The sources for the information in this document are the Florida Department of Health and the Centers for Disease Control and Prevention. For additional information about Measles, please visit http://www.floridahealth.gov/diseases-and-conditions/vaccine-preventable-disease/measles/index.html and http://www.cdc.gov/measles/about/faqs.html.
What is Measles?
Measles is a respiratory disease caused by a virus (also called measles) that is transmitted by infected droplets in the air. The disease is also called rubeola. Measles virus normally grows in the cells that line the back of the throat and lungs.
How is Measles transmitted?
Measles is highly contagious and can spread to others from four days before to four days after the rash appears. Measles is so contagious that if one person has it, 90 percent of the people close to that person who are not vaccinated will also become infected with the measles virus.
The virus lives in mucus in the nose and throat of an infected person. When that person sneezes or coughs, droplets spray into the air. The droplets can get into other people’s noses or throats when they breathe or put their fingers in their mouth or nose after touching an infected surface. The virus can live on infected surfaces for up to two hours and spreads so easily that people who are not immune will probably get it when they come close to someone who is infected. Measles is a disease of humans; measles virus is not spread by any other animal species.
What are the symptoms of Measles?
The symptoms of measles generally begin about seven to 14 days after a person is infected and include:
- Blotchy rash
- Feeling run down, achy
- Red, watery eyes
- Runny nose
- Tiny white spots with bluish-white centers found inside the mouth
A typical case of measles begins with mild to moderate fever, cough, runny nose, red eyes and sore throat.

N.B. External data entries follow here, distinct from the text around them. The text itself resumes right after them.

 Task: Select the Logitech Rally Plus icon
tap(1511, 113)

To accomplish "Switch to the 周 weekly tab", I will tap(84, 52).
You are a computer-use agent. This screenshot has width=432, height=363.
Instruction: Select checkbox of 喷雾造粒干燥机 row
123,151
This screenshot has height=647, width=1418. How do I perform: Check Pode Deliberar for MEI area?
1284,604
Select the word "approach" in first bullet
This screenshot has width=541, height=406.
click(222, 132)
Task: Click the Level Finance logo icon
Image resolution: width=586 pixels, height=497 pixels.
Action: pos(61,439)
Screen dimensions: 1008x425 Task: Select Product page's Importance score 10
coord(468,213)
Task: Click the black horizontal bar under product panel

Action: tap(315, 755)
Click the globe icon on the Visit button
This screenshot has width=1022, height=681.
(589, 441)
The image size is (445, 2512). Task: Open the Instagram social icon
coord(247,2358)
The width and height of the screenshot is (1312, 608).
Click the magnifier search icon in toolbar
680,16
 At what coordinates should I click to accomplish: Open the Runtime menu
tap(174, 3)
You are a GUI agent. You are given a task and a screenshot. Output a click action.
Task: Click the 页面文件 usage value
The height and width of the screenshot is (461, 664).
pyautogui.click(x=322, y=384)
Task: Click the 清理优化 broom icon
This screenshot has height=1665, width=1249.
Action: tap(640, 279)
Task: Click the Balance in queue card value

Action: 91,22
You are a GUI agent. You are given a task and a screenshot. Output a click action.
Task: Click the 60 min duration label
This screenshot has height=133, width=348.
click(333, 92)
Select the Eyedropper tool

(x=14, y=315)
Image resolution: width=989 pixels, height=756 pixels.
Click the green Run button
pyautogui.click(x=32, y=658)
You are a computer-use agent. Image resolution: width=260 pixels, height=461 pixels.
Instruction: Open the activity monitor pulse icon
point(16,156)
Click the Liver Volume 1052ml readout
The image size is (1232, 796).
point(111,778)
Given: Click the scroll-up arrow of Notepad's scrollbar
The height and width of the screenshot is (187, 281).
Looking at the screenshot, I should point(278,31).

Two or three days after symptoms begin, tiny white spots may appear inside the mouth. Three to five days after the start of symptoms, a red or reddish-brown rash appears. The rash usually begins on a person’s face at the hairline and spreads downward. When the rash appears, a person’s fever may spike to more than 104 degrees Fahrenheit. After a few days, the fever usually subsides and the rash fades.
Measles can be serious, especially for babies and young children. From 2001–2013, 28% of children younger than 5 years old who had measles had to be treated in the hospital. For some children, measles can lead to pneumonia, brain damage, deafness or death.
What is the incidence for Measles?
Measles is very rare in countries and regions of the world that are able to keep vaccination coverage high. In North and South America, Finland, and some other areas, endemic measles transmission is considered to have been interrupted through vaccination. There are still sporadic cases of measles in the United States because visitors from other countries or U.S. citizens traveling abroad can become infected before or during travel and spread the infection to unvaccinated or unprotected persons.
Worldwide, there are estimated to be 20 million cases and 164,000 deaths each year. More than half of the deaths occur in India.
What can be done to reduce the risk of acquiring Measles?
Measles can be prevented by the combination MMR (measles, mumps and rubella) vaccine. The MMR shot is almost 100% effective at preventing measles. Shots, like any medicine, may have side effects. The side effects of the MMP shot are usually mild, such as fever or a minor rash.
What are the MMR vaccine recommendations?
CDC recommends all children get two doses of MMR vaccine, starting with the first dose at 12 through 15 months of age, and the second dose at 4 through 6 years of age. Children can receive the second dose earlier as long as it is at least 28 days after the first dose.
Students at post-high school educational institutions who do not have evidence of immunity against measles need two doses of MMR vaccine, separated by at least 28 days.
Adults who do not have evidence of immunity against measles should get at least one dose of MMR vaccine.
People 6 months of age and older who will be traveling internationally should be protected against measles. Before any international travel:
- Infants 6 through 11 months of age should receive one dose of MMR vaccine. Infants who get one dose of MMR vaccine before their first birthday should get two more doses (one dose at 12 through 15 months of age and another dose at least 28 days later).
- Children 12 months of age and older should receive two doses of MMR vaccine, separated by at least 28 days.
- Teenagers and adults who do not have evidence of immunity against measles should get two doses of MMR vaccine separated by at least 28 days.